Developmental Trajectory of Infant Brain Signal Variability: A Longitudinal Pilot Study

Front Neurosci. 2018 Aug 14:12:566. doi: 10.3389/fnins.2018.00566. eCollection 2018.

Abstract

The infant brain shows rapid neural network development that considerably influences cognitive and behavioral abilities in later life. Reportedly, this neural development process can be indexed by estimating neural signal complexity. However, the precise developmental trajectory of brain signal complexity during infancy remains elusive. This study was conducted to ascertain the trajectory of magnetoencephalography (MEG) signal complexity from 2 months to 3 years of age in five infants using multiscale entropy (MSE), which captures signal complexity at multiple temporal scales. Analyses revealed scale-dependent developmental trajectories. Specifically, signal complexity predominantly increased from 5 to 15 months of age at higher temporal scales, whereas the complexity at lower temporal scales was constant across age, except in one infant who showed decreased complexity.

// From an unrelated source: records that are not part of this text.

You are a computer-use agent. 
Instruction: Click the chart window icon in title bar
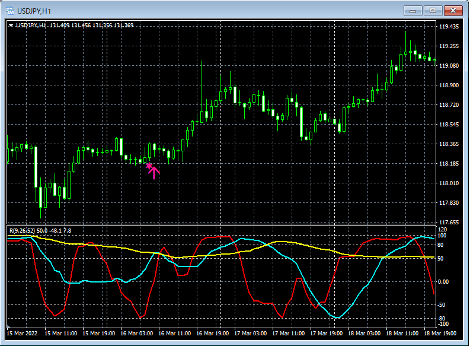pyautogui.click(x=9, y=11)
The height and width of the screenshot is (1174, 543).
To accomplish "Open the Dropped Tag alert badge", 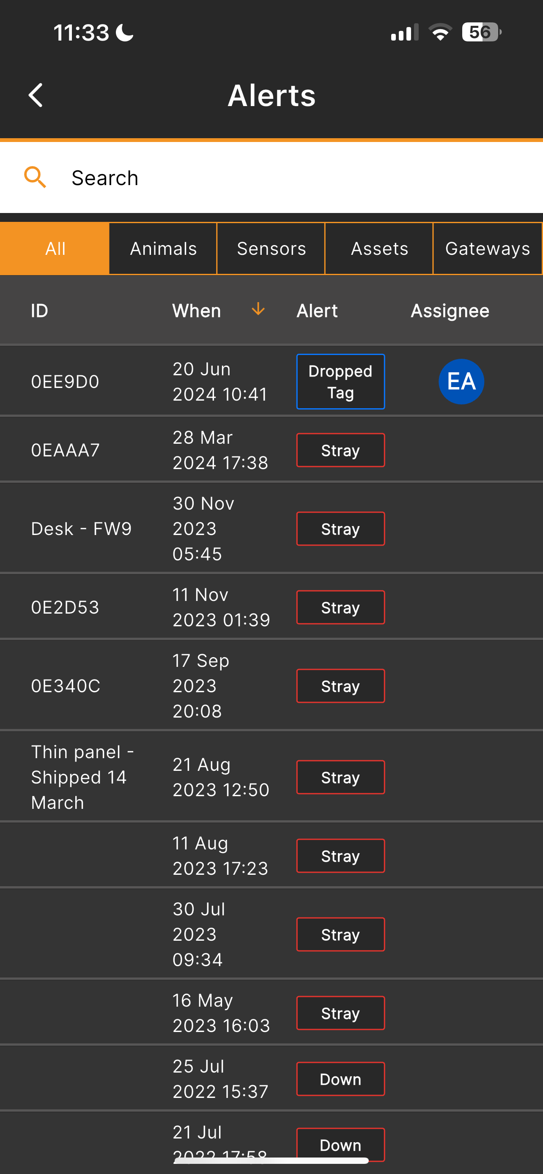I will [340, 382].
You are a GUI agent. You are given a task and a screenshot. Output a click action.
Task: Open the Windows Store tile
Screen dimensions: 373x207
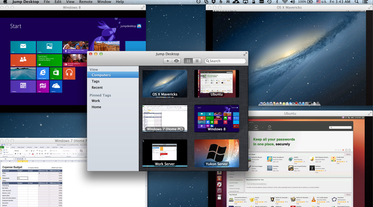coord(56,73)
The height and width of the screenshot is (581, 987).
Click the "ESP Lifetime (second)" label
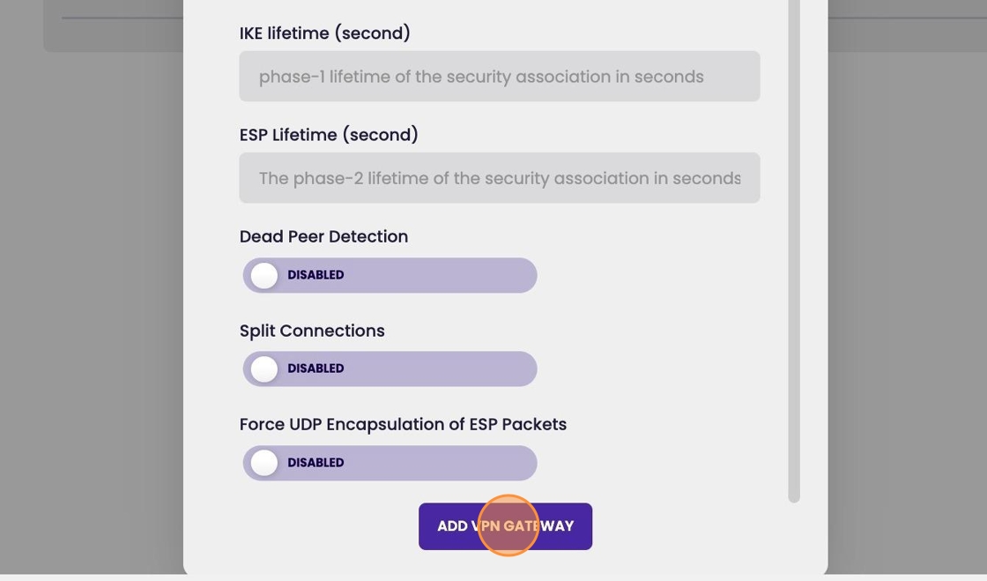coord(329,135)
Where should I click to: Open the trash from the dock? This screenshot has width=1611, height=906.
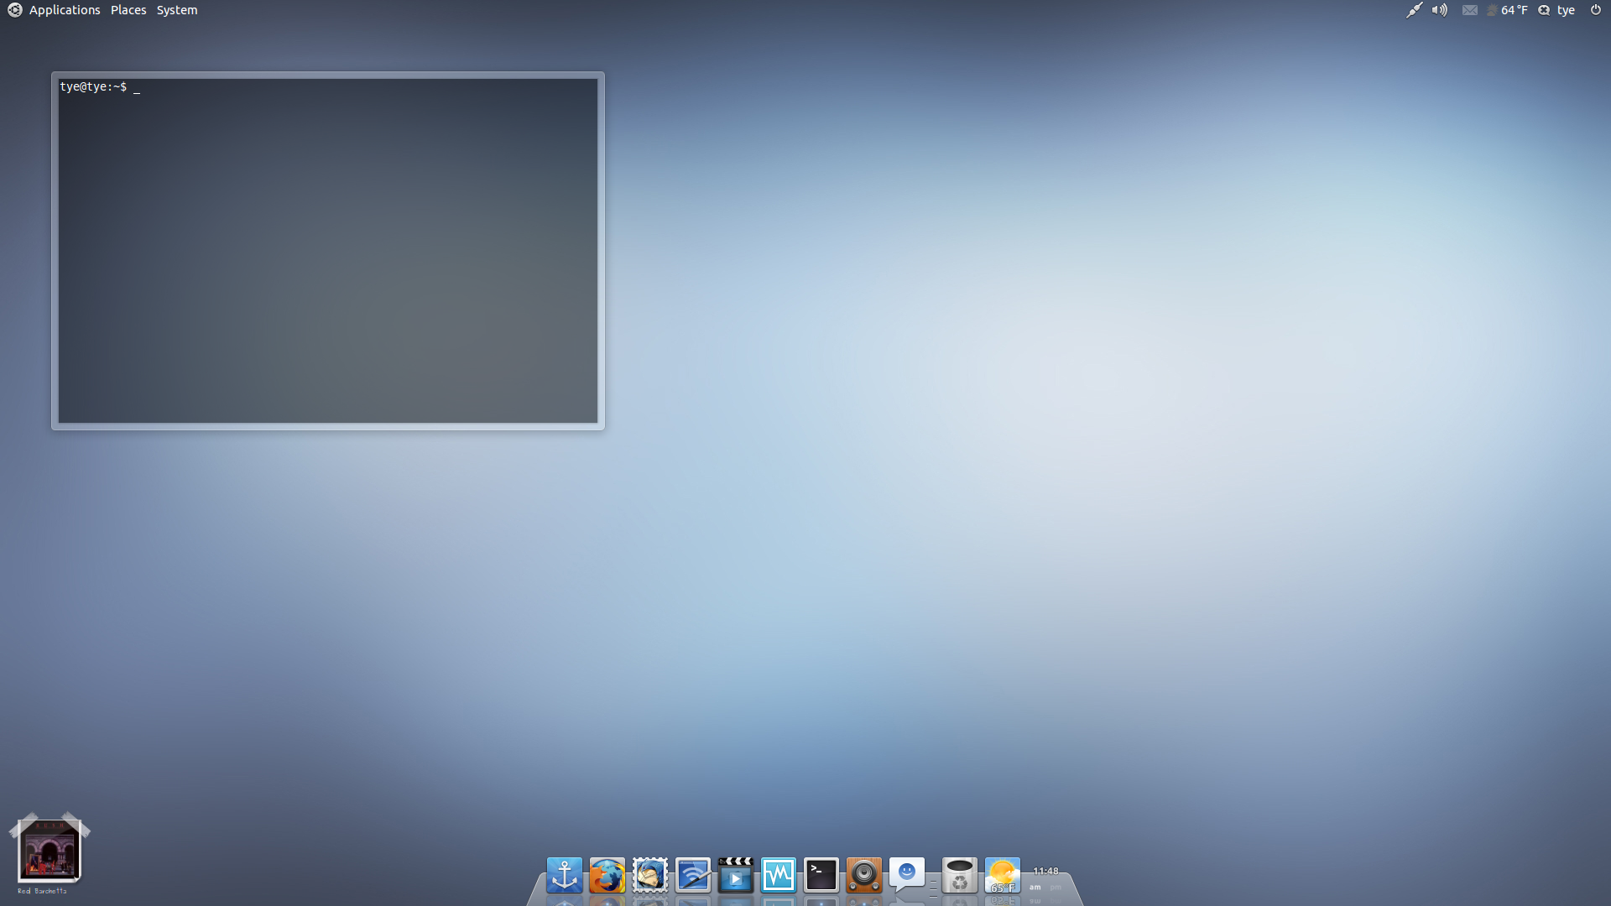coord(959,876)
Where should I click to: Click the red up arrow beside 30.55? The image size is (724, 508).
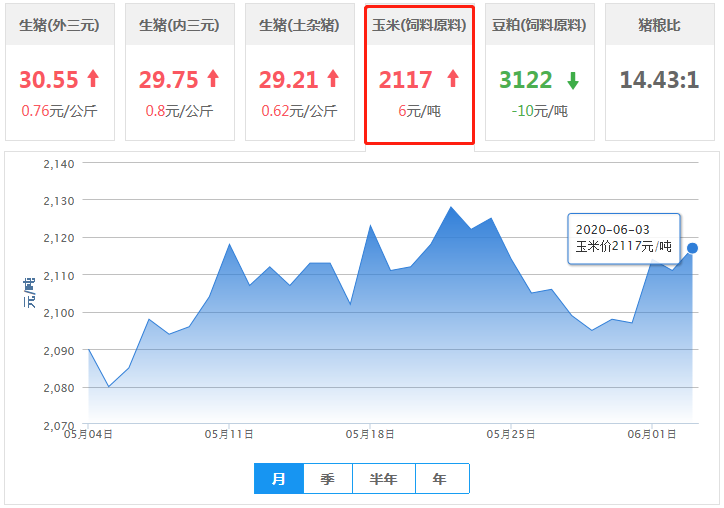(x=93, y=79)

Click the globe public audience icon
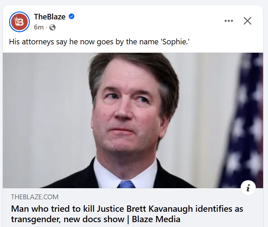pyautogui.click(x=52, y=27)
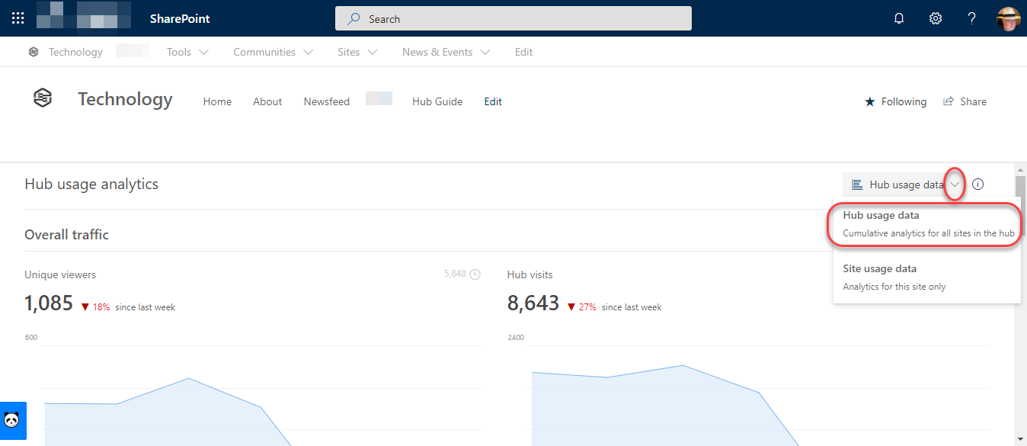The image size is (1027, 446).
Task: Click the help question mark icon
Action: [x=971, y=18]
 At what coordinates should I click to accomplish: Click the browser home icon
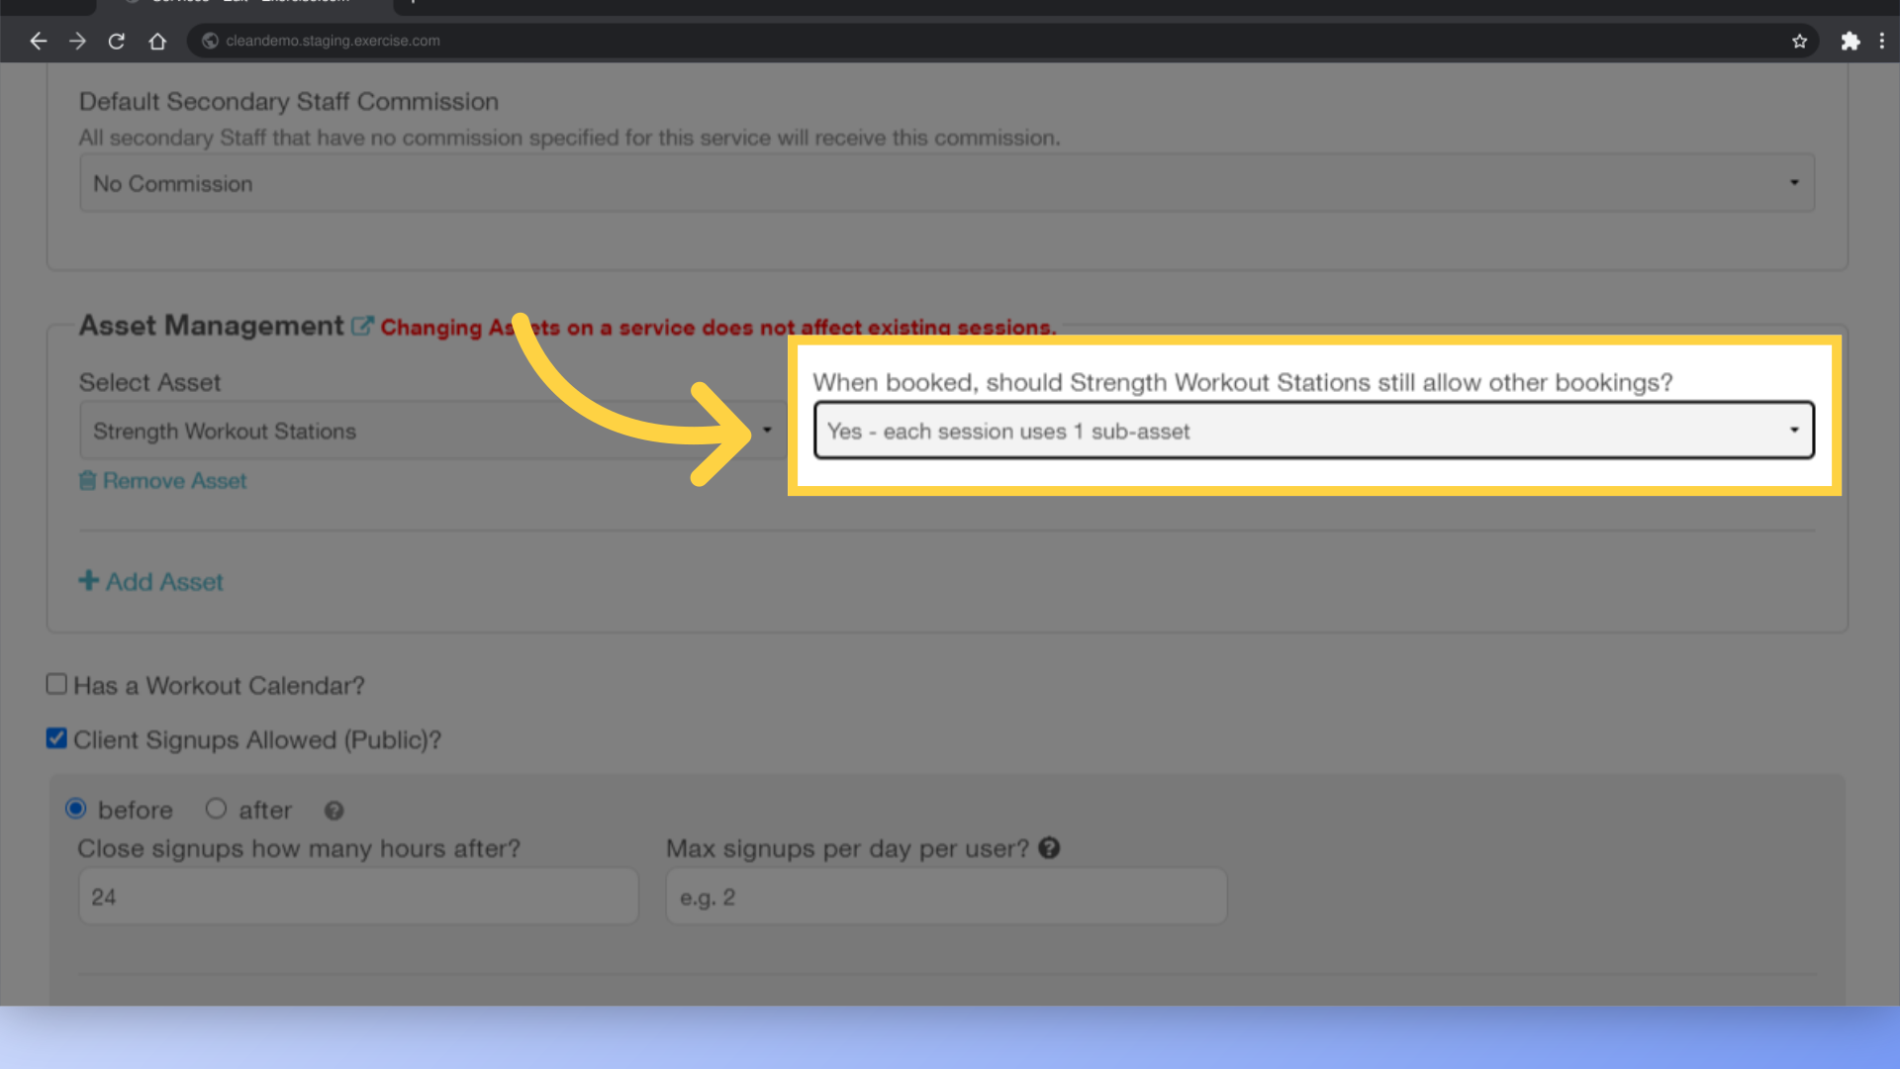pos(155,41)
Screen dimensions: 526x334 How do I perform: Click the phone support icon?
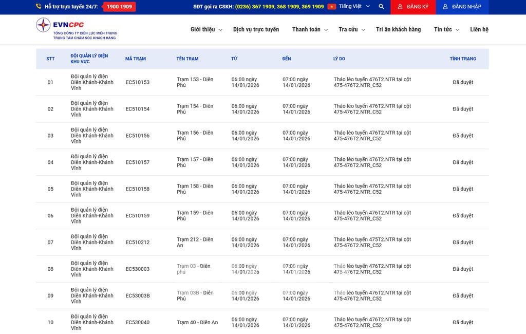[x=39, y=7]
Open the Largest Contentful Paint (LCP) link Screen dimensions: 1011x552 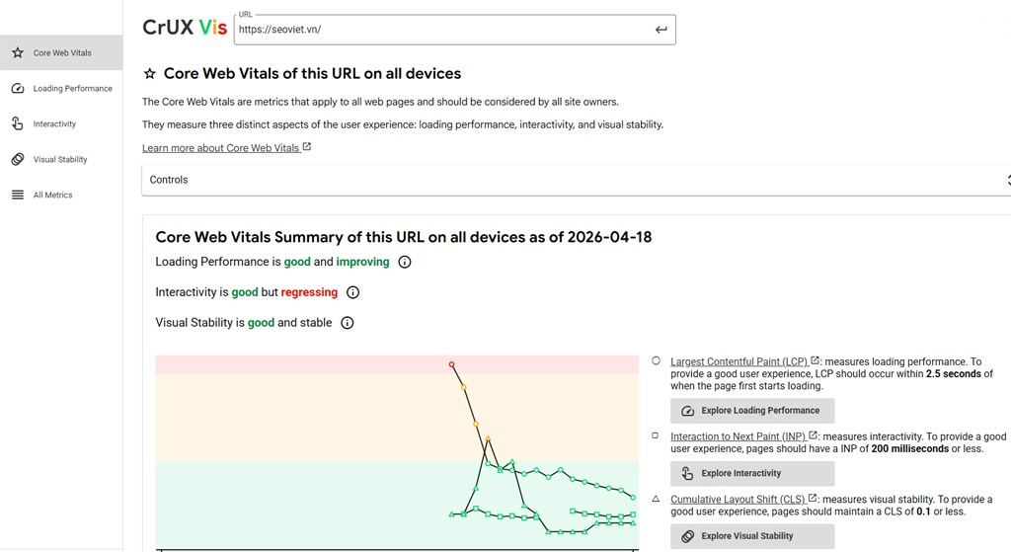(x=738, y=362)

Despite a small sample size limiting this study's power, this is the first report of a longitudinal investigation of changes in brain signal complexity during early infancy and is unique in its application of MSE analysis of longitudinal MEG data during infancy. The results of this pilot study may serve to further our understanding of the longitudinal changes in the neural dynamics of the developing infant brain.

Keywords: complexity; infant development; longitudinal change; magnetoencephalography (MEG); multiscale entropy.